L’anziano, inoltre, tende molto di più ad utilizzare uno stile attributivo interno, ovvero tende ad associare i propri fallimenti o le cause dei comportamenti a fattori che risiedono internamente. Questo potrebbe portare al successivo sviluppo dell’impotenza appresa. Questo fenomeno, ampiamente descritto da Seligman per la prima volta nel 1976, fa riferimento alla convinzione di fallimento percepita in relazione a qualunque compito, anche in assenza di prove a sostegno. Infatti, questo circolo vizioso conduce ad evitare di coinvolgersi in qualsiasi attività, mossi da pensieri come “non ce la farò”. Non raramente, questo circolo vizioso costituisce un fattore di rilievo nello sviluppo di sintomi di tipo depressivo e ansioso.
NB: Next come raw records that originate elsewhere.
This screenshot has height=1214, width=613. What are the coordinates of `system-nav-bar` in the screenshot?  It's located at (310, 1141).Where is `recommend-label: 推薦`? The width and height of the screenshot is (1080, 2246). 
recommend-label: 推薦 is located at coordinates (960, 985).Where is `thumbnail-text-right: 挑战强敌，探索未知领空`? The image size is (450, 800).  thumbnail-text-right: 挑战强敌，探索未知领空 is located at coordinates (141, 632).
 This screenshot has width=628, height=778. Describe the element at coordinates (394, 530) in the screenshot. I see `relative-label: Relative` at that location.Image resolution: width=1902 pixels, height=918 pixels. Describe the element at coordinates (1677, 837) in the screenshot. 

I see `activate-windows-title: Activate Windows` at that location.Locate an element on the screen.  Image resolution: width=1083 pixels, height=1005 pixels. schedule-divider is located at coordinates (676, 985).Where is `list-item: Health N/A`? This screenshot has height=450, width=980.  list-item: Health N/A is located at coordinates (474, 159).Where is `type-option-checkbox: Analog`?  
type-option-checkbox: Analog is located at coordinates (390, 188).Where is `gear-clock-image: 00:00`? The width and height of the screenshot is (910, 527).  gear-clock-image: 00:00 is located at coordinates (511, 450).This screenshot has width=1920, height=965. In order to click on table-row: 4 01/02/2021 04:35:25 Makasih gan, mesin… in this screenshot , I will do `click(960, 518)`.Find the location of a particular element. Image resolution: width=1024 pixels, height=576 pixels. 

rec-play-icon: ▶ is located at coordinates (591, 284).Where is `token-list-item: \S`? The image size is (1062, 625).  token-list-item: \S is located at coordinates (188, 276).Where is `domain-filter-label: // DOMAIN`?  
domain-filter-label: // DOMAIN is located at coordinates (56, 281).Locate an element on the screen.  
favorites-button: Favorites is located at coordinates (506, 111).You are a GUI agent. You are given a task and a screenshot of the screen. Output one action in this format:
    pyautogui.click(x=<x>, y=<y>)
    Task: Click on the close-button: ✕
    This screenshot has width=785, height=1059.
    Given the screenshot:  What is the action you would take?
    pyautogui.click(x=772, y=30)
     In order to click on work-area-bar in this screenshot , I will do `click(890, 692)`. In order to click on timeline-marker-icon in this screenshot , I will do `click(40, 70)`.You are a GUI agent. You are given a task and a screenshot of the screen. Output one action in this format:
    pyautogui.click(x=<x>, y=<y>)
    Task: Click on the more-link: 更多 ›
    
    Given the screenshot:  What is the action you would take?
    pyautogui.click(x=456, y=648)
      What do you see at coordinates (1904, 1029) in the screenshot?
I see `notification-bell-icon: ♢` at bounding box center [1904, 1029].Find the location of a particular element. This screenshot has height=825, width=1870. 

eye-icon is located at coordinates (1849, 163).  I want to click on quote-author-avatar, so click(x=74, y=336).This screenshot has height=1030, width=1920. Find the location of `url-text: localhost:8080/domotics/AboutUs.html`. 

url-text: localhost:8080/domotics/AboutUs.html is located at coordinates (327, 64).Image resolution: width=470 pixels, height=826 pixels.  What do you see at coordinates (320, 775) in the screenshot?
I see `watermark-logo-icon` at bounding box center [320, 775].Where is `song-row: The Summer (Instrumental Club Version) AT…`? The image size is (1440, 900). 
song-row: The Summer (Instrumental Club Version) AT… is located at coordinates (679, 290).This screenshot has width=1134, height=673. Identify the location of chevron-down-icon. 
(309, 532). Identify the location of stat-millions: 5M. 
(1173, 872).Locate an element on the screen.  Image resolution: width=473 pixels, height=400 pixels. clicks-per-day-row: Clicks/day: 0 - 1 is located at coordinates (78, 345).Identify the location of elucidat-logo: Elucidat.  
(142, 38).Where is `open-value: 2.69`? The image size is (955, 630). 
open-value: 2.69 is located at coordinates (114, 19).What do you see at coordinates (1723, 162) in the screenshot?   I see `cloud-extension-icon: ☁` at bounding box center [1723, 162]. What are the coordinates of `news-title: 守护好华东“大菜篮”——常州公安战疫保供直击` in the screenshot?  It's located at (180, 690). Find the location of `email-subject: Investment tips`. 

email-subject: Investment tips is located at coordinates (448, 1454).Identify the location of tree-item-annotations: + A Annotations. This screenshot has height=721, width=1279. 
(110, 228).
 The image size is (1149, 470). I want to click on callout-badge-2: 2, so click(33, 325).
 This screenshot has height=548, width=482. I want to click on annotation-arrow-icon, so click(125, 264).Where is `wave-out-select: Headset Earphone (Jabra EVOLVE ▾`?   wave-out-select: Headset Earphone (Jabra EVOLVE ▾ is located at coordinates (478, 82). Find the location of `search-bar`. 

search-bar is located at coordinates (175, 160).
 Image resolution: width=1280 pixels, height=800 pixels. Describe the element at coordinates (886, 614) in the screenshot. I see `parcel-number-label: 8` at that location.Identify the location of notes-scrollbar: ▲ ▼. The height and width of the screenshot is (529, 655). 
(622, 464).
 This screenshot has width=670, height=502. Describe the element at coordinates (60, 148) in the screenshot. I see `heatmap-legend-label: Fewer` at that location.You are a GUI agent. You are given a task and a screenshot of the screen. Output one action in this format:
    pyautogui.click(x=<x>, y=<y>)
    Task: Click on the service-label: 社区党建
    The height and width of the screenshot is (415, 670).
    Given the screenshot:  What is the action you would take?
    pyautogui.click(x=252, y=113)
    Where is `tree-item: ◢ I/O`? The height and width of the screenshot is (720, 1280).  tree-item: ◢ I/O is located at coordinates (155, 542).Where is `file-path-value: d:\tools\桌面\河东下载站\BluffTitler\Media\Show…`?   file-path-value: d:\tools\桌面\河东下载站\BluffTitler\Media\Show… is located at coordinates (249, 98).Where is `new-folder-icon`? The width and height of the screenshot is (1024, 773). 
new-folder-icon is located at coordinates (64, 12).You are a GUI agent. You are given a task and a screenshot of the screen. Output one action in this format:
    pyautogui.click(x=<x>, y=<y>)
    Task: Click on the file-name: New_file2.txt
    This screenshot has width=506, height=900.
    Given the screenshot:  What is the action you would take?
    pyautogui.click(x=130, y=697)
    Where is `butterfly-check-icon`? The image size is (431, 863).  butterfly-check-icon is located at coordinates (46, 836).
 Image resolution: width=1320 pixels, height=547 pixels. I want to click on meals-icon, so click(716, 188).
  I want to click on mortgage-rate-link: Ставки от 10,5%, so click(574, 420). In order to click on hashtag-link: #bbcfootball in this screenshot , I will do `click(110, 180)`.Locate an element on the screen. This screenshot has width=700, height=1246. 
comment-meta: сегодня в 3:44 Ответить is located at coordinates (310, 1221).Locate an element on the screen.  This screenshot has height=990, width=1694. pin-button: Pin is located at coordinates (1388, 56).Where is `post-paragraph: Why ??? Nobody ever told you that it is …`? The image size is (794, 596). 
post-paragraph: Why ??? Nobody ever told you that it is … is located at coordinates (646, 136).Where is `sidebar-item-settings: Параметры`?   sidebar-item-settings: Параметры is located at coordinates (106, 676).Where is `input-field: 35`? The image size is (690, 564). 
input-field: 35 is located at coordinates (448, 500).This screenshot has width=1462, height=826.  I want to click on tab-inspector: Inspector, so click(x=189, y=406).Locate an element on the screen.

L’importanza della rete relazionale:
Il ruolo dei familiari è fondamentale per supportare l’anziano a sentirsi ancora dignitosamente competente ed attivo. Anche in presenza di una neuropatologia, l’indicazione è sempre quella di sostituirsi il meno possibile nelle attività di vita quotidiana e cercare di sostenere e rinforzare l’autosufficienza.
Ogni comportamento che emette il familiare viene letto ed interpretato dall’anziano attraverso i suoi occhiali, carichi di significato.
Coinvolgere l’anziano in attività in cui è in grado di manifestare competenza, anche più dei giovani stessi, pensarlo in un’ottica diversa, come quella persona che sebbene appartenga ad una fascia d’età mantiene le sue caratteristiche individuali che lo portano a discostarsi dalle etichette generali, incoraggiare anche davanti ad innocui fallimenti, selezionare ricordi ed esperienze in cui la persona ha avuto successo, sono solo alcune delle strategie che dovrebbero essere utilizzate al fine di bypassare congetture standard che sono poco descrittive ma, al contempo, molto dolorose per chi le vive.
Dott.ssa Jessica Pisani
Bibliografia:
- Mammarella et al., (2017). Emozioni, motivazioni e personalità nell’invecchiamento attivo. In R. De Beni, e E. Borella, Psicologia dell’invecchiamento della longevità (pp. 195-219);
- Maier, S. F., & Seligman, M. E. (1976). Learned helplessness: Theory and evidence. Journal of Experimental Psychology: General, 105(1), 3–46.